Alternatively, pastas made with rice, corn or quinoa flours are safe options for people with celiac disease or other types of gluten intolerance.
But when cooked, those products tend to lose the elasticity of traditional pasta. And, they can cost a lot more.
"The challenge with gluten-free pastas is that they don't cook similarly to wheat pasta, they don't hold well," said Cynthia Kupper, a dietician and director of the Gluten Intolerance Group, a non-profit association that supports people with gluten intolerance.
She said she wouldn't serve those options at a dinner party. "It's going to either be brick-hard or mush by the time it's served. The nutritional quality is not that great either in most of these pastas."
Brazilian researchers wanted to see if pasta made with green banana flour — a cheap and easily produced alternative, they say — might be another possibility.
Raquel Botelho, a nutritionist from the University of Brasilia, and her colleagues used a test pasta made out of flour from dried ground bananas, egg whites, water and guar and xanthan gums, which add firmness and elasticity.
They fed the creation to 25 taste-testers with celiac disease and another 50 without the condition. The researchers also gave the non-celiac group a whole wheat pasta option, made from wheat flour and eggs, as a comparison meal.
More than four out of five celiac participants rated the green banana pasta as a six or higher on a nine-point scale.
That figure was lower for people who weren't gluten intolerant — about 60 percent gave the pasta a good rating. But they rated the green banana pasta the same as whole wheat pasta for flavor, aroma and appearance and liked the texture of the banana dish better, the research team reported in the Journal of the Academy of Nutrition and Dietetics.
And the banana product had fewer calories and less fat per serving than the whole wheat version.

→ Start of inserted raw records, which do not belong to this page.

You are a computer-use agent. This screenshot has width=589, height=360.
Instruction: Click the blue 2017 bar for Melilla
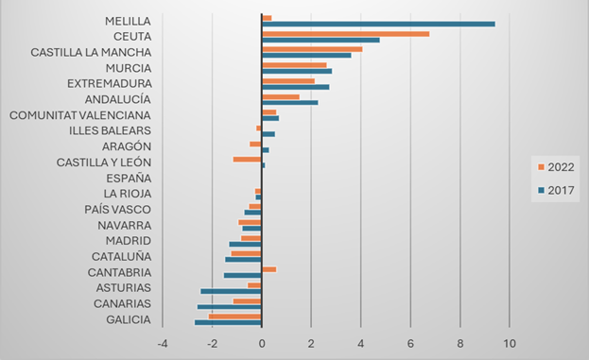coord(378,24)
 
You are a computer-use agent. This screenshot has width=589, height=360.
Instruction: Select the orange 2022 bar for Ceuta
coord(345,33)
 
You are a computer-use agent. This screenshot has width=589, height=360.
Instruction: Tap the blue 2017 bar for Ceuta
coord(320,40)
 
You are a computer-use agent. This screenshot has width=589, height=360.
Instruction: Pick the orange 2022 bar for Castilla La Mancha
coord(312,49)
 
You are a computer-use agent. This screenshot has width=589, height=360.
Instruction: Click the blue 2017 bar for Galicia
coord(228,322)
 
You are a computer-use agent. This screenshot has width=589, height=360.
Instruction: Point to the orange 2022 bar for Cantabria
coord(269,269)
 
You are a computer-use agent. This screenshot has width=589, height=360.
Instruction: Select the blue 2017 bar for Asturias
coord(231,291)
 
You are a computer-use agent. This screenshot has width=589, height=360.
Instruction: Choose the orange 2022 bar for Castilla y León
coord(247,159)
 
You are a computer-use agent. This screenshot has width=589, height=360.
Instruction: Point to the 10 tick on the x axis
coord(510,342)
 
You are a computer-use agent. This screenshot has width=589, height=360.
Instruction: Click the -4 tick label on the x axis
coord(162,342)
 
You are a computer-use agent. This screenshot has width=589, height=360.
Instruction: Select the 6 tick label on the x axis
coord(410,342)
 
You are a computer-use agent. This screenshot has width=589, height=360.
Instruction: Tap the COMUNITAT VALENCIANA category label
coord(79,114)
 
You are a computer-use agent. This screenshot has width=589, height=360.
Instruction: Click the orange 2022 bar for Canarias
coord(247,300)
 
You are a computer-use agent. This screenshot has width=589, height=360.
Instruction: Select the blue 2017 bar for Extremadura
coord(295,87)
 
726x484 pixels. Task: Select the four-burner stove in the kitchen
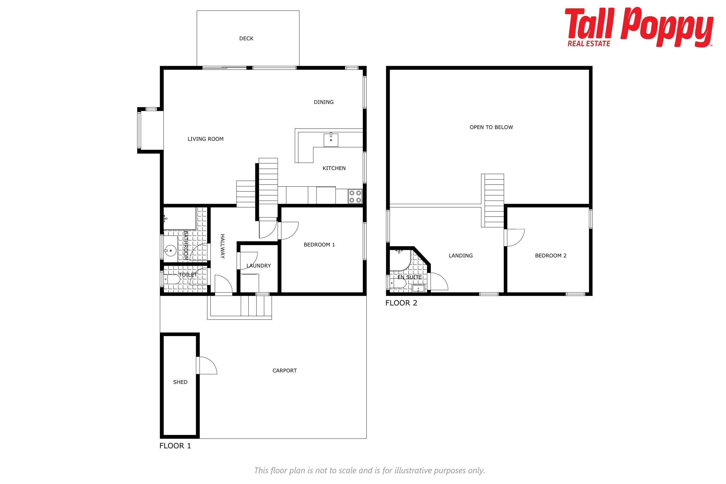pyautogui.click(x=355, y=196)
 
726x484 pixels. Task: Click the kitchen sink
pyautogui.click(x=331, y=140)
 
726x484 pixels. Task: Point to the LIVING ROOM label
pyautogui.click(x=206, y=139)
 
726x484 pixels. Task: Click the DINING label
pyautogui.click(x=323, y=102)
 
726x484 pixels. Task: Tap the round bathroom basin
pyautogui.click(x=170, y=250)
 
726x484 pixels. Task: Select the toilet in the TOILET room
pyautogui.click(x=172, y=280)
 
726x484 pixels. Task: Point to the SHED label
pyautogui.click(x=180, y=382)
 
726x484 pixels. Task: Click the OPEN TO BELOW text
pyautogui.click(x=491, y=127)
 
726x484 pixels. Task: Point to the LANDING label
pyautogui.click(x=461, y=256)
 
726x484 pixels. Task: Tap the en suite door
pyautogui.click(x=439, y=282)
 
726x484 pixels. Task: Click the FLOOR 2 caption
pyautogui.click(x=401, y=303)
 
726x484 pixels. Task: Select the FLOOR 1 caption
pyautogui.click(x=175, y=446)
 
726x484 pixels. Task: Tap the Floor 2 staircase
pyautogui.click(x=493, y=201)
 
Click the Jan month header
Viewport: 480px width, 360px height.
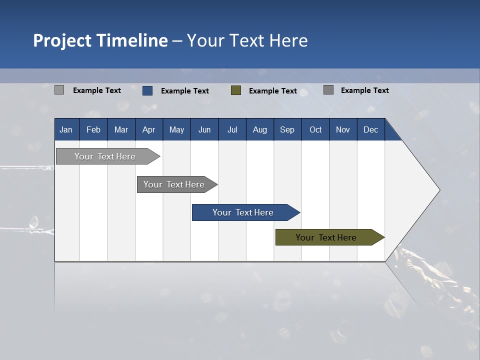[66, 130]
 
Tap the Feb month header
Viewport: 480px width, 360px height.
[94, 130]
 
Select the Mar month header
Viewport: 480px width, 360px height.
[121, 130]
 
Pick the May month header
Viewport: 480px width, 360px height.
[176, 130]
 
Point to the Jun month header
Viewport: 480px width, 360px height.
[204, 130]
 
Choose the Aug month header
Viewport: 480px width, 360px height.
[260, 130]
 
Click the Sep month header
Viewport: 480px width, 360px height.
[288, 130]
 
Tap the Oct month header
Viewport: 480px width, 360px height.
[316, 130]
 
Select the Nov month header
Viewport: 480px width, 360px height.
[343, 130]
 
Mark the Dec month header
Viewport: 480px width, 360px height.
[371, 130]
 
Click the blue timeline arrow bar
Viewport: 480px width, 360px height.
[244, 212]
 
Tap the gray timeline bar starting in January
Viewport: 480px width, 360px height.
[106, 156]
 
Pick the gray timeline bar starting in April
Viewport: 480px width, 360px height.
[174, 184]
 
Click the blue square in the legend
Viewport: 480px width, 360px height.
[148, 90]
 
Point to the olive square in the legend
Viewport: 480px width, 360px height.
[236, 90]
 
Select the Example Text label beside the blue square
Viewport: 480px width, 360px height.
[185, 91]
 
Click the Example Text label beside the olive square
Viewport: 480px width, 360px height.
[273, 91]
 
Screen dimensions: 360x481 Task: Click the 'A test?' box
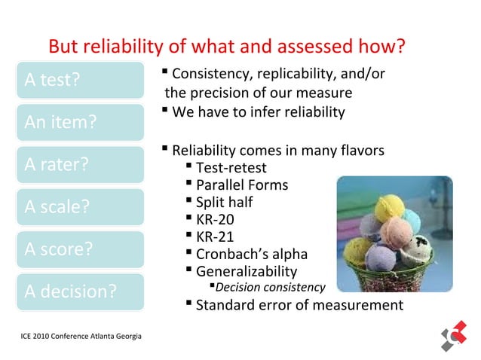pos(79,79)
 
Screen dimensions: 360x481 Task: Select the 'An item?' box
pos(79,121)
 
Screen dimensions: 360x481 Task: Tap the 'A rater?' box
pos(79,163)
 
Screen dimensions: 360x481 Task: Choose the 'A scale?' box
pos(79,206)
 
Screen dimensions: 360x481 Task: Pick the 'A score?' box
pos(79,248)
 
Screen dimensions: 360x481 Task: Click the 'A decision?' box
pos(79,290)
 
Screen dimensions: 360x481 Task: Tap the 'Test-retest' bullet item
pos(230,168)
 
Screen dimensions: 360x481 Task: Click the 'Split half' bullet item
pos(224,203)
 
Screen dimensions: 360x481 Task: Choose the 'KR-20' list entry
pos(215,220)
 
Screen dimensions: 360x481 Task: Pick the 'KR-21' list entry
pos(215,237)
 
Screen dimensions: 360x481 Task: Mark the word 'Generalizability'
pos(246,272)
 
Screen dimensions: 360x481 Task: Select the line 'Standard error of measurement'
pos(299,305)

Botelho said she and her colleagues are optimistic about the use of green banana flour outside of studies.
"Green banana has bioactive compounds and resistant starch that are good for intestine health. Usually celiac patients develop intestine problems if they don't follow the correct diet," she told Reuters Health in an email.
What's more, Botelho added, "We can use green banana flour to produce other products for celiac patients like bread, biscuits, pizza dough."
Kupper, who wasn't involved in the new study, said she was "intrigued" by the idea of using green banana flour to make gluten-free pasta.
"The nutritional value looks as goodâ¦ or better than wheat-based products," she told Reuters Health, adding that she'd still like to see more nutritional tests done, such as on the glycemic index of the pasta.
"What will be interesting to see is if they can take this out of the lab," and get a small company to try making it, Kupper said. "I think it's something that we need to explore."